## PROMPT
Every single record below is to be reproduced exactly.

DATA FOR ANALYSIS Start Marker

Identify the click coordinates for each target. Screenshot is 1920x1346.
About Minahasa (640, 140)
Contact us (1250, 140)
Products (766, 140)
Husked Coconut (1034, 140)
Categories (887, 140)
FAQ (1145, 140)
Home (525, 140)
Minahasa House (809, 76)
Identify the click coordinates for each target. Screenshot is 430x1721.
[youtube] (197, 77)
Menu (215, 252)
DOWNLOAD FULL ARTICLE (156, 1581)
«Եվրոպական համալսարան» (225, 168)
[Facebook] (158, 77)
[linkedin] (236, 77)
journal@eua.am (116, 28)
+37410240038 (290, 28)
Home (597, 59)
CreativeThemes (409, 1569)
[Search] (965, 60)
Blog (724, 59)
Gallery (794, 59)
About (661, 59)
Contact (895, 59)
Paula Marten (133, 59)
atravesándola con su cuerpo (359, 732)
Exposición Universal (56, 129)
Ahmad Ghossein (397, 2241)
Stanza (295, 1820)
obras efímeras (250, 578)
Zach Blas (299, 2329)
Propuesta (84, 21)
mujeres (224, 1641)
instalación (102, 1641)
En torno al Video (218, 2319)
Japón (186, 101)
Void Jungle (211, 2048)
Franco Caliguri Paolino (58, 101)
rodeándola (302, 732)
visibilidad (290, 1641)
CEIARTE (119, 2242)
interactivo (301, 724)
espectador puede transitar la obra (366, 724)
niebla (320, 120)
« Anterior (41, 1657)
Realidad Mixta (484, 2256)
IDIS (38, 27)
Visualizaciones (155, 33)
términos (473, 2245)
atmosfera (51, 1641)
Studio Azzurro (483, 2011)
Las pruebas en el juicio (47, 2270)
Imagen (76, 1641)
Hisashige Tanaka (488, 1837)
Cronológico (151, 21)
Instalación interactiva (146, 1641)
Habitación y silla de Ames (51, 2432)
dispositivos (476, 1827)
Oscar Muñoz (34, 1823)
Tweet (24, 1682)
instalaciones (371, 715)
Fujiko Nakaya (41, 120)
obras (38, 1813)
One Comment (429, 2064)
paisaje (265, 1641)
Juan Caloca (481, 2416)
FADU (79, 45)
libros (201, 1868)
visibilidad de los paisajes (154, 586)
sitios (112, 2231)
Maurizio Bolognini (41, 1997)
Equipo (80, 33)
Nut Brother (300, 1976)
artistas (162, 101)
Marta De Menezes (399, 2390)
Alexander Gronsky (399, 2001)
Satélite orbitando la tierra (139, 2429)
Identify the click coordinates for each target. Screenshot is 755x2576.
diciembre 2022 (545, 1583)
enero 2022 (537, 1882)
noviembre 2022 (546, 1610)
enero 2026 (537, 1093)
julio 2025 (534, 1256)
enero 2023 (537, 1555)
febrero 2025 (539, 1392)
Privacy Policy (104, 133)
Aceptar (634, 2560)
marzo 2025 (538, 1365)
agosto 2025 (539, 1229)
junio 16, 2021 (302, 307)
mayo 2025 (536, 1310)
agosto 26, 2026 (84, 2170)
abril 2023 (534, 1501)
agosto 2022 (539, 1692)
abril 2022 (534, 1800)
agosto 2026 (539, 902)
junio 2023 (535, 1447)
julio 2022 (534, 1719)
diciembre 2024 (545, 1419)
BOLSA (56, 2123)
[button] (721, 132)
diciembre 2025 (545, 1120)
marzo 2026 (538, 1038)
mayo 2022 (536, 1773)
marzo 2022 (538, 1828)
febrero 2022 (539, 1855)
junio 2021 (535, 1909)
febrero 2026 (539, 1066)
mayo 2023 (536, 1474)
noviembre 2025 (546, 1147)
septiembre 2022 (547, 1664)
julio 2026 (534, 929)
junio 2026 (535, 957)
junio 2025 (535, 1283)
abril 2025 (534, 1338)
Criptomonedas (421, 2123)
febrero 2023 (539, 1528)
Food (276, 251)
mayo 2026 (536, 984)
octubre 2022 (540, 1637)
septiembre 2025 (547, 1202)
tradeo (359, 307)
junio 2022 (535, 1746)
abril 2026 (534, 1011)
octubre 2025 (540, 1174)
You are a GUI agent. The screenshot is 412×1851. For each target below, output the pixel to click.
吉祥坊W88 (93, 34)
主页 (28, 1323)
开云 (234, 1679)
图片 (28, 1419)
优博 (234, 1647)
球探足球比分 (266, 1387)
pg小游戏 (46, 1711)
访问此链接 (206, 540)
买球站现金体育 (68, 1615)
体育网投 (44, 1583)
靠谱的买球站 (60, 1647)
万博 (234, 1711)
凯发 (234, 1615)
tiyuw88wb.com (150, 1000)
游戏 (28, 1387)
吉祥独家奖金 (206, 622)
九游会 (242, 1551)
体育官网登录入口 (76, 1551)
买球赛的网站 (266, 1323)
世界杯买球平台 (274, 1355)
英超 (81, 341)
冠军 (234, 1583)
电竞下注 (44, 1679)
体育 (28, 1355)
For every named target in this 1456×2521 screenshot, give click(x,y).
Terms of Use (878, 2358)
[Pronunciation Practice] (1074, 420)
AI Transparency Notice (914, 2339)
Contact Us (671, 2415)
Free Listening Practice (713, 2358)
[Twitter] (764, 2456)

DATA FOR ANALYSIS End Marker

## ANSWER FOR THE TASK
Identify the click coordinates for each target. Screenshot is 1920x1346.
About Minahasa (640, 140)
Contact us (1250, 140)
Products (766, 140)
Husked Coconut (1034, 140)
Categories (887, 140)
FAQ (1145, 140)
Home (525, 140)
Minahasa House (809, 76)
Identify the click coordinates for each target. Screenshot is 430x1721.
[youtube] (197, 77)
Menu (215, 252)
DOWNLOAD FULL ARTICLE (156, 1581)
«Եվրոպական համալսարան» (225, 168)
[Facebook] (158, 77)
[linkedin] (236, 77)
journal@eua.am (116, 28)
+37410240038 (290, 28)
Home (597, 59)
CreativeThemes (409, 1569)
[Search] (965, 60)
Blog (724, 59)
Gallery (794, 59)
About (661, 59)
Contact (895, 59)
Paula Marten (133, 59)
atravesándola con su cuerpo (359, 732)
Exposición Universal (56, 129)
Ahmad Ghossein (397, 2241)
Stanza (295, 1820)
obras efímeras (250, 578)
Zach Blas (299, 2329)
Propuesta (84, 21)
mujeres (224, 1641)
instalación (102, 1641)
En torno al Video (218, 2319)
Japón (186, 101)
Void Jungle (211, 2048)
Franco Caliguri Paolino (58, 101)
rodeándola (302, 732)
visibilidad (290, 1641)
CEIARTE (119, 2242)
interactivo (301, 724)
espectador puede transitar la obra (366, 724)
niebla (320, 120)
« Anterior (41, 1657)
Realidad Mixta (484, 2256)
IDIS (38, 27)
Visualizaciones (155, 33)
términos (473, 2245)
atmosfera (51, 1641)
Studio Azzurro (483, 2011)
Las pruebas en el juicio (47, 2270)
Imagen (76, 1641)
Hisashige Tanaka (488, 1837)
Cronológico (151, 21)
Instalación interactiva (146, 1641)
Habitación y silla de Ames (51, 2432)
dispositivos (476, 1827)
Oscar Muñoz (34, 1823)
Tweet (24, 1682)
instalaciones (371, 715)
Fujiko Nakaya (41, 120)
obras (38, 1813)
One Comment (429, 2064)
paisaje (265, 1641)
Juan Caloca (481, 2416)
FADU (79, 45)
libros (201, 1868)
visibilidad de los paisajes (154, 586)
sitios (112, 2231)
Maurizio Bolognini (41, 1997)
Equipo (80, 33)
Nut Brother (300, 1976)
artistas (162, 101)
Marta De Menezes (399, 2390)
Alexander Gronsky (399, 2001)
Satélite orbitando la tierra (139, 2429)
Identify the click coordinates for each target. Screenshot is 755x2576.
diciembre 2022 (545, 1583)
enero 2022 (537, 1882)
noviembre 2022 (546, 1610)
enero 2026 (537, 1093)
julio 2025 (534, 1256)
enero 2023 (537, 1555)
febrero 2025 (539, 1392)
Privacy Policy (104, 133)
Aceptar (634, 2560)
marzo 2025 (538, 1365)
agosto 2025 (539, 1229)
junio 16, 2021 (302, 307)
mayo 2025 (536, 1310)
agosto 26, 2026 (84, 2170)
abril 2023 (534, 1501)
agosto 2022 (539, 1692)
abril 2022 (534, 1800)
agosto 2026 (539, 902)
junio 2023 (535, 1447)
julio 2022 (534, 1719)
diciembre 2024 (545, 1419)
BOLSA (56, 2123)
[button] (721, 132)
diciembre 2025 (545, 1120)
marzo 2026 (538, 1038)
mayo 2022 (536, 1773)
marzo 2022 (538, 1828)
febrero 2022 (539, 1855)
junio 2021 (535, 1909)
febrero 2026 (539, 1066)
mayo 2023 (536, 1474)
noviembre 2025 (546, 1147)
septiembre 2022 (547, 1664)
julio 2026 (534, 929)
junio 2026 (535, 957)
junio 2025 (535, 1283)
abril 2025 (534, 1338)
Criptomonedas (421, 2123)
febrero 2023 (539, 1528)
Food (276, 251)
mayo 2026 (536, 984)
octubre 2022 (540, 1637)
septiembre 2025 (547, 1202)
tradeo (359, 307)
junio 2022 (535, 1746)
abril 2026 (534, 1011)
octubre 2025 (540, 1174)
You are a GUI agent. The screenshot is 412×1851. For each target below, output the pixel to click.
吉祥坊W88 (93, 34)
主页 (28, 1323)
开云 (234, 1679)
图片 (28, 1419)
优博 (234, 1647)
球探足球比分 (266, 1387)
pg小游戏 (46, 1711)
访问此链接 (206, 540)
买球站现金体育 (68, 1615)
体育网投 (44, 1583)
靠谱的买球站 (60, 1647)
万博 (234, 1711)
凯发 (234, 1615)
tiyuw88wb.com (150, 1000)
游戏 (28, 1387)
吉祥独家奖金 (206, 622)
九游会 (242, 1551)
体育官网登录入口 (76, 1551)
买球赛的网站 (266, 1323)
世界杯买球平台 (274, 1355)
英超 (81, 341)
冠军 (234, 1583)
电竞下注 (44, 1679)
体育 (28, 1355)
For every named target in this 1456×2521 screenshot, give click(x,y).
Terms of Use (878, 2358)
[Pronunciation Practice] (1074, 420)
AI Transparency Notice (914, 2339)
Contact Us (671, 2415)
Free Listening Practice (713, 2358)
[Twitter] (764, 2456)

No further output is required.